+++ DATI DA USARE +++

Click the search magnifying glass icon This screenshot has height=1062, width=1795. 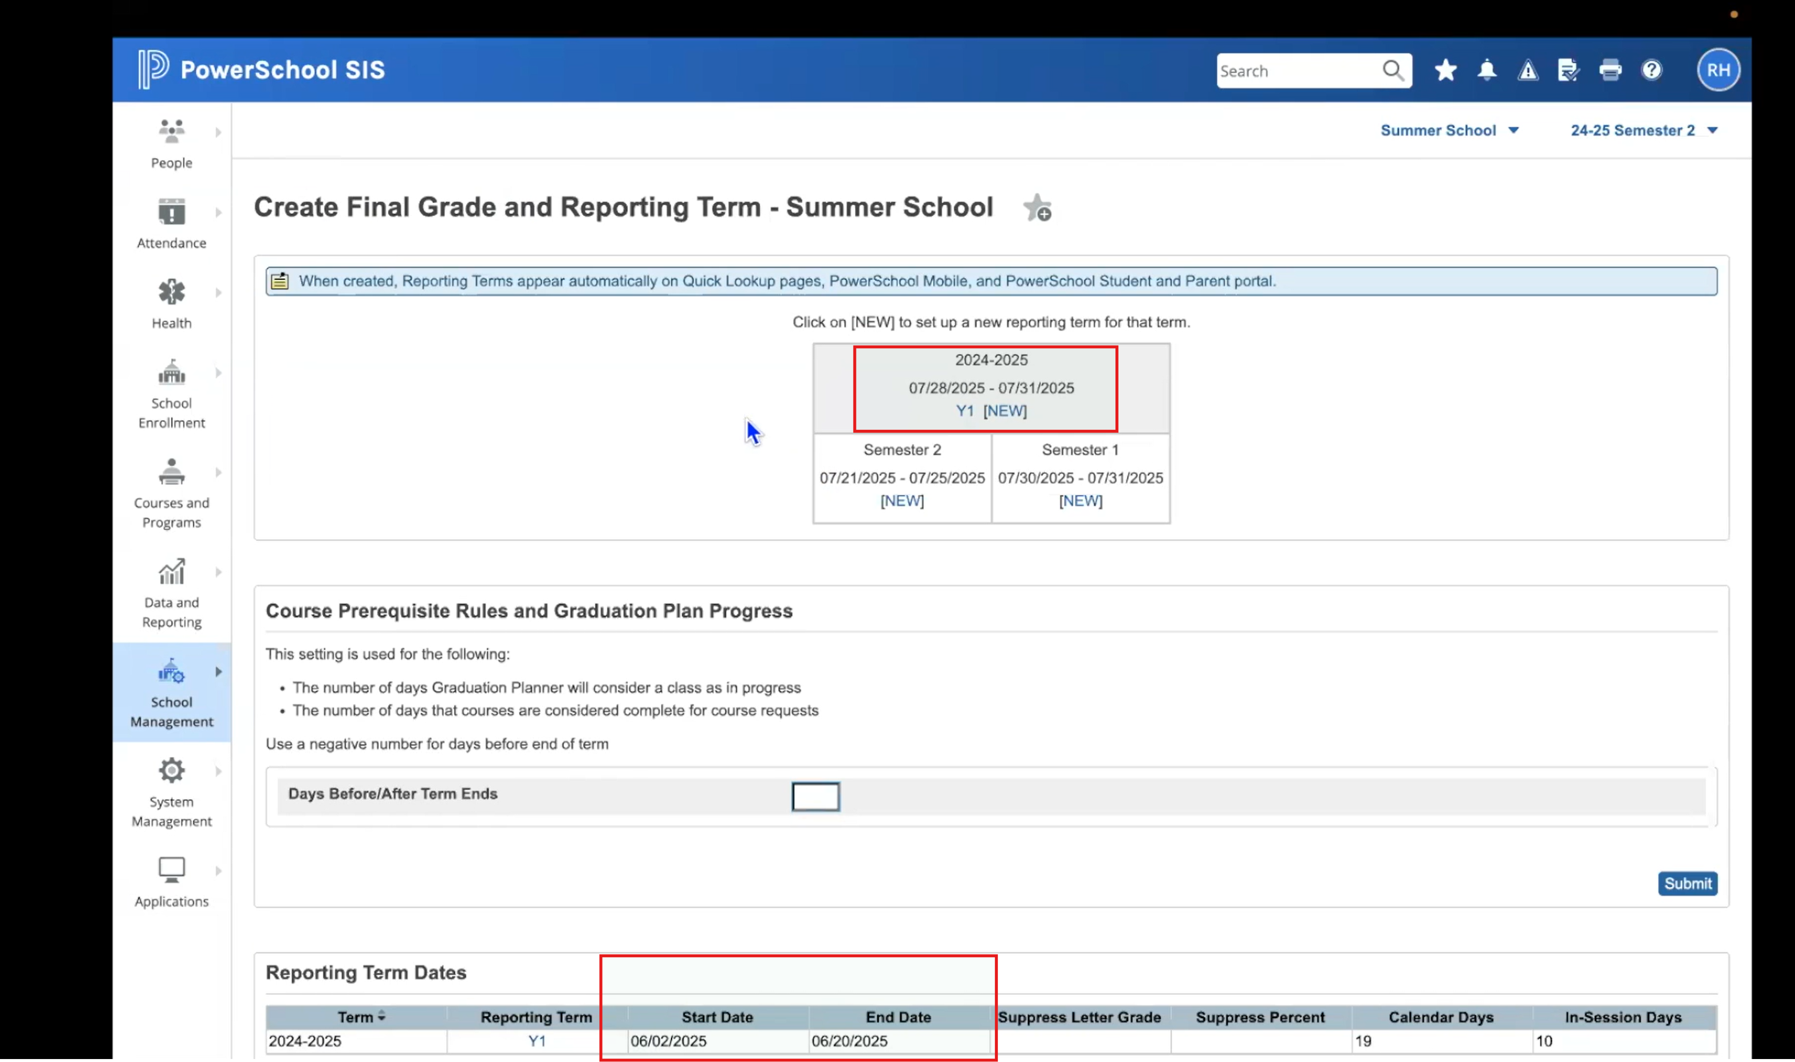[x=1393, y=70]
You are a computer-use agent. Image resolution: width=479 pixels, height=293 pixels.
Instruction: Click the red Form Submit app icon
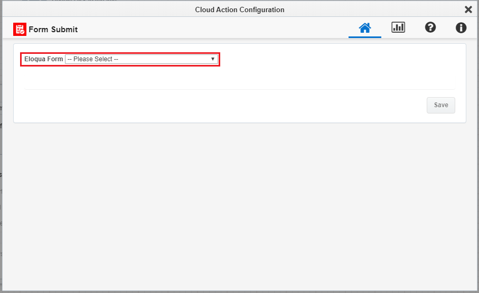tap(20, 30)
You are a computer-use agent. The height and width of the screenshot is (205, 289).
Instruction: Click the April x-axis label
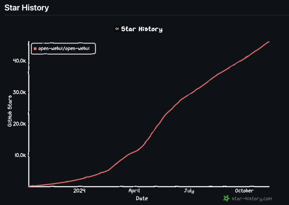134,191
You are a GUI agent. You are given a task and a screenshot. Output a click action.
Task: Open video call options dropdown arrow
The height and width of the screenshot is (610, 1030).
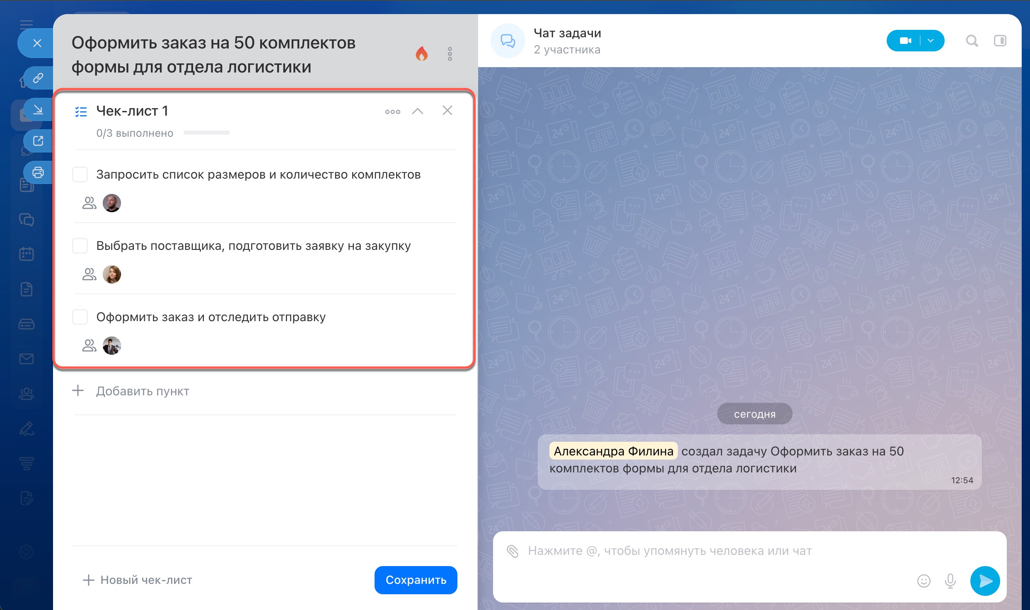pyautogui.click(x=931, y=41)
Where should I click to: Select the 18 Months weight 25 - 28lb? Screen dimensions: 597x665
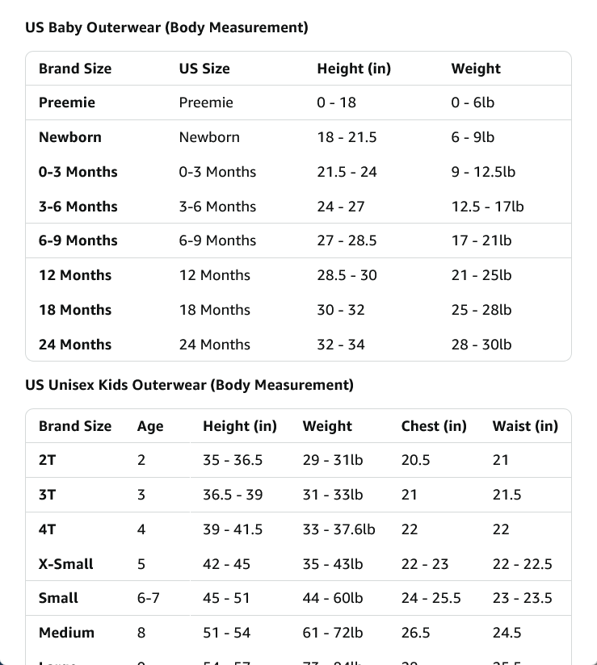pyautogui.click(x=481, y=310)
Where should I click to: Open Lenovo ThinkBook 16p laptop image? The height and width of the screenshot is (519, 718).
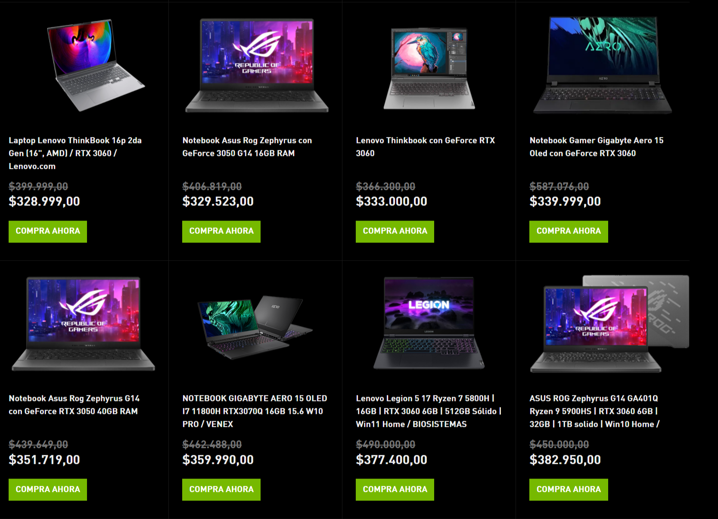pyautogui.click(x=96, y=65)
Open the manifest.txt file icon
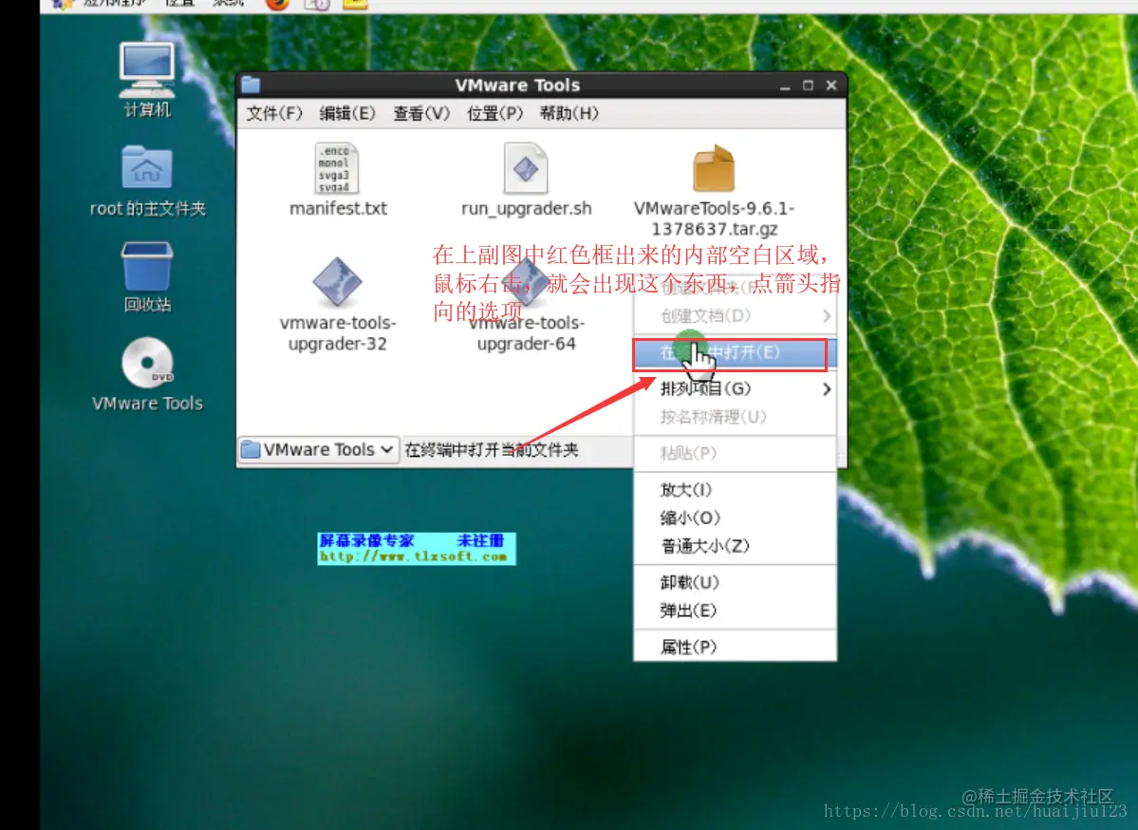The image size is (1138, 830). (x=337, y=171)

+++

### REQUISITI DEL COMPITO
Riporta parola per parola le righe dell'elenco dalla riga che contiene "Where should I click to: Select" fino alla fine dell'elenco, estremi inclusi, omettendo le immagini.

### RISPOSTA
Where should I click to: Select the 18 Months weight 25 - 28lb? Screen dimensions: 597x665
pyautogui.click(x=481, y=310)
Where should I click to: Open Lenovo ThinkBook 16p laptop image? The height and width of the screenshot is (519, 718).
pyautogui.click(x=96, y=65)
Open the manifest.txt file icon
The image size is (1138, 830). (x=337, y=171)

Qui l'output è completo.